Collective redundancy rewritten in Woolworths case
Former staff at Woolworths have won the right to seek compensation in a ground-breaking case on collective redundancy laws.
Under the European Collective Redundancy directive, companies must consult with staff representatives before making large numbers of redundancies. Under UK law, however, the duty to consult was triggered only where there were more than 20 employees at a single establishment. This meant that stores with less than 20 staff were not counted.
The Employment Appeal Tribunal (EAT) last week held this to be an unnecessary restriction of their rights, and to not be historically or legally justified, in two combined appeals: Usdaw, Wilson & Ors v WW Realisation 1 Ltd (in liquidation); and Usdaw v Ethel Austin Ltd (in liquidation).

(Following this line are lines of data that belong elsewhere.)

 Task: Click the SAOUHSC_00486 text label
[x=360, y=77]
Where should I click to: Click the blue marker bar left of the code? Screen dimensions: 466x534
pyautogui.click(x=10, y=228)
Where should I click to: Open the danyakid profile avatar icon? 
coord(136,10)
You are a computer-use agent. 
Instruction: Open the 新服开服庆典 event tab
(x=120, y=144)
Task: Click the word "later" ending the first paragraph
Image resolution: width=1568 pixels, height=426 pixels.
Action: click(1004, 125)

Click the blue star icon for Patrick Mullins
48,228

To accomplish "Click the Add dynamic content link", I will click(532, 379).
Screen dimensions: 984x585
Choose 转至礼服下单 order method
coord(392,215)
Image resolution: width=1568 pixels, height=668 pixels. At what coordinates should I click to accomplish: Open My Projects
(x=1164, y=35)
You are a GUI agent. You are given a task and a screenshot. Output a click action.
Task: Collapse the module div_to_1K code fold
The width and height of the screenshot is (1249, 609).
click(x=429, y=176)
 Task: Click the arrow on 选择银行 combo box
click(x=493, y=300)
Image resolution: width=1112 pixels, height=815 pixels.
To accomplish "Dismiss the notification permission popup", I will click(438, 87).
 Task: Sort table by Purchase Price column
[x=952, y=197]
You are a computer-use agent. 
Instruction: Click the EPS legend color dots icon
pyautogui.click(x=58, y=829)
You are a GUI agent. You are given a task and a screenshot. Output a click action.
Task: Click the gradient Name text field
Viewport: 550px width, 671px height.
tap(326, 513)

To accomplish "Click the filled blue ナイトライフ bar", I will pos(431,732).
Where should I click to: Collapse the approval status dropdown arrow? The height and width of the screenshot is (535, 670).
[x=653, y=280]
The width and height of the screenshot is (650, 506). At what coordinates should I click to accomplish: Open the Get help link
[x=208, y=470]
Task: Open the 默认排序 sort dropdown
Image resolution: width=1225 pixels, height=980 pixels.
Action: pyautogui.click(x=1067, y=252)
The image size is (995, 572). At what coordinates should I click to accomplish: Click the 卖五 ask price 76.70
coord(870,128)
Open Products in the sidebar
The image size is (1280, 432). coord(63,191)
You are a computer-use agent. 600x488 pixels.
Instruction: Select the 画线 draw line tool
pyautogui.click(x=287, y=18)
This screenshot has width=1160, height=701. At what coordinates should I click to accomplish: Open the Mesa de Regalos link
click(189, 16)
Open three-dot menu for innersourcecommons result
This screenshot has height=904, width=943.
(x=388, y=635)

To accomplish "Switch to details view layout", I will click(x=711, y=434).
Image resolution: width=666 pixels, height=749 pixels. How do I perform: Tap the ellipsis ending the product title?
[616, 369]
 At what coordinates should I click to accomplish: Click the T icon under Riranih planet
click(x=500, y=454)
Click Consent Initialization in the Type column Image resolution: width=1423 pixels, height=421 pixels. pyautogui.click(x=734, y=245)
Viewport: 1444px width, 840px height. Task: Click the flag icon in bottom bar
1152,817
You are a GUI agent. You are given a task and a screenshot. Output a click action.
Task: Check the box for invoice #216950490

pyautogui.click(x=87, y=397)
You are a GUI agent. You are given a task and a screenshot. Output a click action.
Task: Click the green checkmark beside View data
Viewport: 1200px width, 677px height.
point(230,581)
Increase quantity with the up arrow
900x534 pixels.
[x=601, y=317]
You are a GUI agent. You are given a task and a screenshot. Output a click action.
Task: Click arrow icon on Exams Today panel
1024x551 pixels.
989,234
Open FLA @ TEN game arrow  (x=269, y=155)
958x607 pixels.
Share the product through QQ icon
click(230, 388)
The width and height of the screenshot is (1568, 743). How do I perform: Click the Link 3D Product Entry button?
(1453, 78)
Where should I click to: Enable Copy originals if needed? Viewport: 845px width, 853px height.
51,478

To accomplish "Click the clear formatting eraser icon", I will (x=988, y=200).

A written judgment has not yet been released.
When Woolworths became insolvent in 2008 and failed to consult before making 27,000 staff redundant, more than 3,000 former employees lost out on compensation, the EAT ruled.
It ordered that the words “at one establishment” be disregarded for the purposes of any collective redundancy involving more than 20 employees, in s 188(1) of the Trade Union and Labour Relations (Consolidation) Act 1992.
This is the most high-profile use of the Marleasing rules ever in the UK, according to Mike Cain, solicitor at Slater & Gordon, who acted for the staff and Usdaw. The Marleasing rules allow the courts to rewrite domestic law to make it comply with EU requirements.
Cain says: “This decision re-defines the scope of the duty, and means companies will need to consult regardless of whether their staff work on one large site or several small ones, if more than 20 are affected.”